* BEGIN Provided passage *

We've finally caught them up. So, this is it... the future!
"Your future is whatever you make it. So make it a good one."
Here's how things look for me:
Moving to London
I'm going back, to begin work at Forbidden Planet on Shaftsbury Avenue. That starts mid-November, giving me just under a month to find a new home, and get settled.
Me and Jack have been discussing whereabouts we want to live. Previously I stayed in Shepherds Bush, so it would be nice to live somewhere new. Today I found two properties - one just off Ravencourt Park, and another around the corner from Ealing Broadway. They're both West London. My feeling is Jack wants to try East. I'm open to anything; so we'll see what compromise we make.
Of course, some things are important. The place has to be as cheap as possible (we'll both be on minimum wage jobs) and we want a living room/lounge. I've done living in a one-room bedsit, quite well, over the last 5 years. I want a new experience. This time it would be nice to house share. So many of my friends live like that, and it seems very social and fun.
Once I've found somewhere, very quickly I'll move my stuff in - and hey presto, I'm back in business!
Life back in London
I've written a list of films that I've missed throughout the year. I'll work my way through that, and see as much as I can. Equally, I'll head back to my old West End stomping grounds (Curzon Soho, Vue Piccadilly, Picturehouse Central) and re-emerge myself in cinema going.
At the same time, I want to be more social - meeting new people, and making new friends. For too much of my last spell in London, I limited myself to just Vue folk as friends. Will be nice to meet other people. Hopefully, they'd include: Introverts, fans of cinema, Doctor Who fans, and friends of friends. I think one area I need to grow, as a person, is my relationships to others. Meeting people is a good chance for me to learn how to better listen, and react, to what people say.
You know what, too? I don't visit enough places in the capital!! There's so much to do and see, yet... I don't do any of it! Actually, it's a big regret of mine from the 2010-15 era of my life. I should go off and explore things on days off (might even help with the above point of making friends).
I'll cook more often too. Seriously, watch this space - as I'll likely blog about it!

* END Provided passage *

#### [Problem]
Resume the post about moving back to London after its last sentence, keeping the same first-person voice.

* BEGIN Given entries *

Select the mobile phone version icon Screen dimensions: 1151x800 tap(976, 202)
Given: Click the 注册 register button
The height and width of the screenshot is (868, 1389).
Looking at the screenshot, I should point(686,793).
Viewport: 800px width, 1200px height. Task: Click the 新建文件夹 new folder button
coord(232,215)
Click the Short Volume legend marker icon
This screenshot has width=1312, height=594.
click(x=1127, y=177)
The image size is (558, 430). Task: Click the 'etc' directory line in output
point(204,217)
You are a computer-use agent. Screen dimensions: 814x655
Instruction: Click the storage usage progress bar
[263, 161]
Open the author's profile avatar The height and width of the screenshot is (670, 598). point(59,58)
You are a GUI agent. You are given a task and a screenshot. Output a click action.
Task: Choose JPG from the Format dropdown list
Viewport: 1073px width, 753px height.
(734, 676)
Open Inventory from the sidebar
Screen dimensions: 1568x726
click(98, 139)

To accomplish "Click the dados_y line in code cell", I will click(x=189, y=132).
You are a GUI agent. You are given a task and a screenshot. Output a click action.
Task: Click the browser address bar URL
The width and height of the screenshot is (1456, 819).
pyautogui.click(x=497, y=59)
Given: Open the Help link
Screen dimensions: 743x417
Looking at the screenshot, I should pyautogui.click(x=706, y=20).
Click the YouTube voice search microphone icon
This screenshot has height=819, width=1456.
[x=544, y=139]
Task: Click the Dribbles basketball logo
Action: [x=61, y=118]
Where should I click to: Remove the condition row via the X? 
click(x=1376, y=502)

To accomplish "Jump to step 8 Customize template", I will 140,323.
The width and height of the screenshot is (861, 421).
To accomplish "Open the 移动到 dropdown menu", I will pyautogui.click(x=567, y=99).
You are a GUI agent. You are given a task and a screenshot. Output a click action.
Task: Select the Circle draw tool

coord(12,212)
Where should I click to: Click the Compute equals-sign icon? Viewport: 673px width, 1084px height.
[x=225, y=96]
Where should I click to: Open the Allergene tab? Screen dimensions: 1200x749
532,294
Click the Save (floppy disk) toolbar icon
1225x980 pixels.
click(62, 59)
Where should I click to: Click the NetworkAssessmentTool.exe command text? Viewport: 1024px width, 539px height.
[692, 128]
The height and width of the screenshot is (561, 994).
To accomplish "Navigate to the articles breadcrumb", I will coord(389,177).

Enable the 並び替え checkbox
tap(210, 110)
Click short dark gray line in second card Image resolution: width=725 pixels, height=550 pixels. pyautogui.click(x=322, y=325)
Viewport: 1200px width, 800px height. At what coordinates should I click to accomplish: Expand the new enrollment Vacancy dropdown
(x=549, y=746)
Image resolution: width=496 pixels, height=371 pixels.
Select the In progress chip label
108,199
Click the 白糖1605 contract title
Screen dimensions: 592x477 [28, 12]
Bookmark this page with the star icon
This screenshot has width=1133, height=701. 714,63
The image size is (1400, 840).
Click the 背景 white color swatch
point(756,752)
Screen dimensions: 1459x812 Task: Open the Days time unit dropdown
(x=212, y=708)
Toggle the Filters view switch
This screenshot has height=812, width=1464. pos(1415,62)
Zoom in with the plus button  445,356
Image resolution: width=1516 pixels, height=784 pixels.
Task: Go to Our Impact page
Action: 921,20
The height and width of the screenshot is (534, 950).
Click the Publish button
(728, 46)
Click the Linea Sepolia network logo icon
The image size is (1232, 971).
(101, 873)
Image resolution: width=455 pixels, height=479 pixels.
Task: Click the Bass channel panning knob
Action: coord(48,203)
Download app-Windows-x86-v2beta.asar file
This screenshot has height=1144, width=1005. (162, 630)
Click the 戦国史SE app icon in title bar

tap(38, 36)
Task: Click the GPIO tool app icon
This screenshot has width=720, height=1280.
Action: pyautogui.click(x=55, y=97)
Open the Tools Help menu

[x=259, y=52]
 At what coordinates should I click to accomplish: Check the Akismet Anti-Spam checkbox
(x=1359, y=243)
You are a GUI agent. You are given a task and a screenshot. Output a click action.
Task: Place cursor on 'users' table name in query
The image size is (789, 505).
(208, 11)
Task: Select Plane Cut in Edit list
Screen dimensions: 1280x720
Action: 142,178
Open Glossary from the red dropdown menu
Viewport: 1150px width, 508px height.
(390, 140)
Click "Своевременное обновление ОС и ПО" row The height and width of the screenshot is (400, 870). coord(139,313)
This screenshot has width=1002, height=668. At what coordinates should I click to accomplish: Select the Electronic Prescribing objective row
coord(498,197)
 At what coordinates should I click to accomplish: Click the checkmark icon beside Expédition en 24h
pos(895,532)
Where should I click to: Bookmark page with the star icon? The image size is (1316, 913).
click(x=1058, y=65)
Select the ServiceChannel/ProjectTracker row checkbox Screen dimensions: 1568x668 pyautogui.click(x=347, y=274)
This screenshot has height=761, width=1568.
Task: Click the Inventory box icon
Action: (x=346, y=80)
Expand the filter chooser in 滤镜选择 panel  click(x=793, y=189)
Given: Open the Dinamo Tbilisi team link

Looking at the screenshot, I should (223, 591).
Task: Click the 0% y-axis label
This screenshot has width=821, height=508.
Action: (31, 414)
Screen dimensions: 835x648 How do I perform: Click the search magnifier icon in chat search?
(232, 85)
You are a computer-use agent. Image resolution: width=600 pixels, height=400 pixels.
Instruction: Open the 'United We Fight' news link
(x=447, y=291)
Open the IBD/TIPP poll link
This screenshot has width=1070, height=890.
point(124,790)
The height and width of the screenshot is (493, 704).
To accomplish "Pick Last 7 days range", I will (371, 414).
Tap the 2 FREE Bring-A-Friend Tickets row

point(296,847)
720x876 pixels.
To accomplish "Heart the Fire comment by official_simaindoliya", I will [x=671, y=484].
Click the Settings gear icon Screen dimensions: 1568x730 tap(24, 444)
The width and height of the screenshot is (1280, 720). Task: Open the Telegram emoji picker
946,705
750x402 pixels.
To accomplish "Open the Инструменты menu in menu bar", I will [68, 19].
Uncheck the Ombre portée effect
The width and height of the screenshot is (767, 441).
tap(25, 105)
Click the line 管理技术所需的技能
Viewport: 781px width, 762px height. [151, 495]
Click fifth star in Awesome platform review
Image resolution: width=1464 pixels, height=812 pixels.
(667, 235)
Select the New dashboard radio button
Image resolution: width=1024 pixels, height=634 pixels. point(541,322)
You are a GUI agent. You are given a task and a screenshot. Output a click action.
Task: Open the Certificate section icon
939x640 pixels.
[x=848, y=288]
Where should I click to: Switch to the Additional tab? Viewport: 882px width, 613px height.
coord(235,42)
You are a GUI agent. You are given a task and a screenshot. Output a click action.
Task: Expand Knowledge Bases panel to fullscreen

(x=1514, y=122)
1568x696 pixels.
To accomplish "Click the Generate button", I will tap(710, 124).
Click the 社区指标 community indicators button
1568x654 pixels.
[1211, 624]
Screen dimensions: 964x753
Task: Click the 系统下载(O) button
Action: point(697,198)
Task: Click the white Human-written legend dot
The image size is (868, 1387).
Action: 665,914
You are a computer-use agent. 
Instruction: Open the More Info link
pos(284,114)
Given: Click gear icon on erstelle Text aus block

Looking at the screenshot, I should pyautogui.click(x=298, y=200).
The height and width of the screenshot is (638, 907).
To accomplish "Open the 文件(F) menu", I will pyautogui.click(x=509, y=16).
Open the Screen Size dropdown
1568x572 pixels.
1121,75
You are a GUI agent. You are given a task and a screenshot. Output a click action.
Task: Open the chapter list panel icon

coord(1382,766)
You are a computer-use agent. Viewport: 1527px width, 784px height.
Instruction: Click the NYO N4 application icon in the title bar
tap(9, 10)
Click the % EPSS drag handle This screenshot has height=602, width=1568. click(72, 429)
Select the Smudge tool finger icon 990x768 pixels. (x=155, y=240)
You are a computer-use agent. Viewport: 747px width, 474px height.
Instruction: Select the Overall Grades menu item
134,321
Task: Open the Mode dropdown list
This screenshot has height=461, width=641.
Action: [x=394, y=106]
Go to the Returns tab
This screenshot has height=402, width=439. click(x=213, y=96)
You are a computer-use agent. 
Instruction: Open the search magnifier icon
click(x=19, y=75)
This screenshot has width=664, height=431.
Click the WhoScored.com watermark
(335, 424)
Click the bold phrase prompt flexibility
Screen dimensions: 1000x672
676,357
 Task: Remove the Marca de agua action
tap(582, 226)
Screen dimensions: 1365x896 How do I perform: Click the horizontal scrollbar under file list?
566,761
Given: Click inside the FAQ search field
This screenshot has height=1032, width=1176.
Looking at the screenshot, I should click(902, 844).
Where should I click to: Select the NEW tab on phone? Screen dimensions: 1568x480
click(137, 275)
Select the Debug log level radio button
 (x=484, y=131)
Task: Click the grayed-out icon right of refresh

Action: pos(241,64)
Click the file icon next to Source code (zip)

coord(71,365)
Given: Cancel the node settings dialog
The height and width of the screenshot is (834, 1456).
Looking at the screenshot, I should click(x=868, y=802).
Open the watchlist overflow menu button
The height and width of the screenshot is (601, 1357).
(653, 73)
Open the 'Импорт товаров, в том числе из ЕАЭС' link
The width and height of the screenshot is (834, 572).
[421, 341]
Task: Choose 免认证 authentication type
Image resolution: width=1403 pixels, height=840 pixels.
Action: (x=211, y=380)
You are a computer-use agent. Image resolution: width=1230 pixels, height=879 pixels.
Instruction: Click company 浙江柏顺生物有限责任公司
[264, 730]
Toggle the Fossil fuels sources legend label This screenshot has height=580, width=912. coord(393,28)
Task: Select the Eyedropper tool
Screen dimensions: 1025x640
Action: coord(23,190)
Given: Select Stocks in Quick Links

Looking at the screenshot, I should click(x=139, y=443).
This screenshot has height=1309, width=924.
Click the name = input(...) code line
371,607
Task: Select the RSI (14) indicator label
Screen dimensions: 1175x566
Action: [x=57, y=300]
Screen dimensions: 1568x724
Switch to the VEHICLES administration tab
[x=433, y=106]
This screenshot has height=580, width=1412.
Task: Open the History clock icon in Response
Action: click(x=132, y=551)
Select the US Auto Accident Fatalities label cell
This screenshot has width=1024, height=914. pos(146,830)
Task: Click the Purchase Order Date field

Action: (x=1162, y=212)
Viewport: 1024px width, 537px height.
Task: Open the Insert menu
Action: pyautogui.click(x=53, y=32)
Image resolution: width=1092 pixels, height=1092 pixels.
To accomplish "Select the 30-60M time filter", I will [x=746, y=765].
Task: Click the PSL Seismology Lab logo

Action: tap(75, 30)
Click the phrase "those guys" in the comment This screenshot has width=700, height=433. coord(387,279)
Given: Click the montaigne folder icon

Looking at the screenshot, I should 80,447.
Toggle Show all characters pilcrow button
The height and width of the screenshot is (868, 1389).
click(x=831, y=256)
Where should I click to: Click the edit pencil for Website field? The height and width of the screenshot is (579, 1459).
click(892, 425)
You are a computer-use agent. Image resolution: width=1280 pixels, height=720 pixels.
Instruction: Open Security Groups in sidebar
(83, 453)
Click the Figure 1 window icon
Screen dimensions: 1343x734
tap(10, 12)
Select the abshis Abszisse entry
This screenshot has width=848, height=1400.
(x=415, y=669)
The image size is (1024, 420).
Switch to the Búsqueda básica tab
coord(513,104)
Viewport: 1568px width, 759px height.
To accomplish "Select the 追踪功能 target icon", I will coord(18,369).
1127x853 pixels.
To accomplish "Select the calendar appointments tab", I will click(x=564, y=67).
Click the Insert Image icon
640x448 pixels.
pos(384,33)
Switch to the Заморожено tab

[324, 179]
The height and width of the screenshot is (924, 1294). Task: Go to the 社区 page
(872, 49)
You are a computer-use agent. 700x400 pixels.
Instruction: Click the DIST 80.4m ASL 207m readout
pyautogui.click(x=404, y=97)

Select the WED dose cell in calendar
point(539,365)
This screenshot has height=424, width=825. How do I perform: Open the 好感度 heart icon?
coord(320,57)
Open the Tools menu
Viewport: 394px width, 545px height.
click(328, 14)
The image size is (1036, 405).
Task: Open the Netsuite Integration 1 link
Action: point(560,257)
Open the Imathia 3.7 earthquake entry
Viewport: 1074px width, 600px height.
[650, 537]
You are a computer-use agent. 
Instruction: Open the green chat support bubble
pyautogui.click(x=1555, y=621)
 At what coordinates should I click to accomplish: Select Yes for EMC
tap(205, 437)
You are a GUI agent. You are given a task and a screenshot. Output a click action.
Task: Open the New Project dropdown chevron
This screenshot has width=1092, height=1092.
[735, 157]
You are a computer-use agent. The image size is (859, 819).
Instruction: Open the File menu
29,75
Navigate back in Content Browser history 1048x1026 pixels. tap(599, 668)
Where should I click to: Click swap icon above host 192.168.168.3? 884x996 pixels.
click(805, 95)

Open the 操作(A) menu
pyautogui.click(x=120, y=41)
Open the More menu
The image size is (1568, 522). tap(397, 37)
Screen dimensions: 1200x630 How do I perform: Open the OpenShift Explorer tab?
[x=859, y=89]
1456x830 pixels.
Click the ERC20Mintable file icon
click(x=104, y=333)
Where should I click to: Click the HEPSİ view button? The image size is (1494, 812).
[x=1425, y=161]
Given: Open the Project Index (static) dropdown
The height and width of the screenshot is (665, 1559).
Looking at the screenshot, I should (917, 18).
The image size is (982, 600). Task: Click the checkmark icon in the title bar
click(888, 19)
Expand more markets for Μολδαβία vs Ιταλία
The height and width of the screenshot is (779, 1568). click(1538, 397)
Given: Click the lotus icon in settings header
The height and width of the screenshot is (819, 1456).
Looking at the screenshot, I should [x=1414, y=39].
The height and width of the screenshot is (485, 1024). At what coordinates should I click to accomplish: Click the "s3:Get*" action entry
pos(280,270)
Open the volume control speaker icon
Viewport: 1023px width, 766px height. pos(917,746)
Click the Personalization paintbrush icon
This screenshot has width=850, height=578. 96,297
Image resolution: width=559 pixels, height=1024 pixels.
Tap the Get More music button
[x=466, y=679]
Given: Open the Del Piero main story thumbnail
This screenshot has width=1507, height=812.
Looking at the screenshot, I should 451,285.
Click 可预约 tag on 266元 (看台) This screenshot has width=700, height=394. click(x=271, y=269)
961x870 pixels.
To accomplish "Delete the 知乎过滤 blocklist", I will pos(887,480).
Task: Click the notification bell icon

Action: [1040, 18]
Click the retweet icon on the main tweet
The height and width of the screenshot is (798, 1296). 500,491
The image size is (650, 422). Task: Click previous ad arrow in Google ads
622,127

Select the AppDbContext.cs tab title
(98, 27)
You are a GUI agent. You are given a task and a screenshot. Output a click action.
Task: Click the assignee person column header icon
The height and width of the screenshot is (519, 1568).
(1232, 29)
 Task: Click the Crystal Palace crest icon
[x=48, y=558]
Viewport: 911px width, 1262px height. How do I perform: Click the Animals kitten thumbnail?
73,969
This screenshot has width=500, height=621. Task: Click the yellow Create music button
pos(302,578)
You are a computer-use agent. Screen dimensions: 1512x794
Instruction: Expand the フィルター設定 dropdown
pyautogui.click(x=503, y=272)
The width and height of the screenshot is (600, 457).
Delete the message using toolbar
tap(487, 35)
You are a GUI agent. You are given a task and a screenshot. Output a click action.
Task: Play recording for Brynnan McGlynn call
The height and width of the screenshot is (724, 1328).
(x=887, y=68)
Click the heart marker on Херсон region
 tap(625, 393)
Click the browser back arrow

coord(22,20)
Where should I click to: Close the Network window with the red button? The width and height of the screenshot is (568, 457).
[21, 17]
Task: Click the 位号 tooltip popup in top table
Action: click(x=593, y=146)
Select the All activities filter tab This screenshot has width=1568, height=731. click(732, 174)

* END Given entries *

#### [Result]
Hmm. I know you shouldn't plan your life out. Things are best when they are spontaneous, but I can't help it here. It's like I've lived the London life before. I know what worked, and what didn't - and now is the time to make some corrections, and make the best of my time there.
I've cracked the central idea of A Sandwich Mystery. The premise, as it stands:
Alexa's life is in crisis - and to make things worse, her lunch has been stolen! She cracks and decides she's going to solve the case of the missing sandwich.
It's obviously a parody of the detective genre. I also added a happy ending to the piece. Alexa will be alright by the time the credits roll, I promise!
Editing on Fellow's sound will continue. Soon. I just find it hard revisiting that particular film, as it was made during that mad summer period where my life fell into crisis. Watching myself act out a crisis on screen isn't exactly what I want/need to be seeing right about now! But soon, I'll look into it!
They'll all be based back in Manchester, of course - but I'll still visit where I can. If me and Jack do indeed find a 2 bedroom place, then they can come stay over at mine too. I'll just kip on the sofa! But my saving grace of this summer, the one thing that I hold dear, is being around my nieces and nephews on a regular basis, and seeing them grow up. It's the one thing moving back to London can't fix, and I have to be honest it'll break my heart a little to not see them.
Like I said in the "Off the Grid" post, I'm going to be a bit more restrained in my approach. No more crisis mode blogging! But I will write on a regular basis, fingers crossed, about productions and things that might be on my mind.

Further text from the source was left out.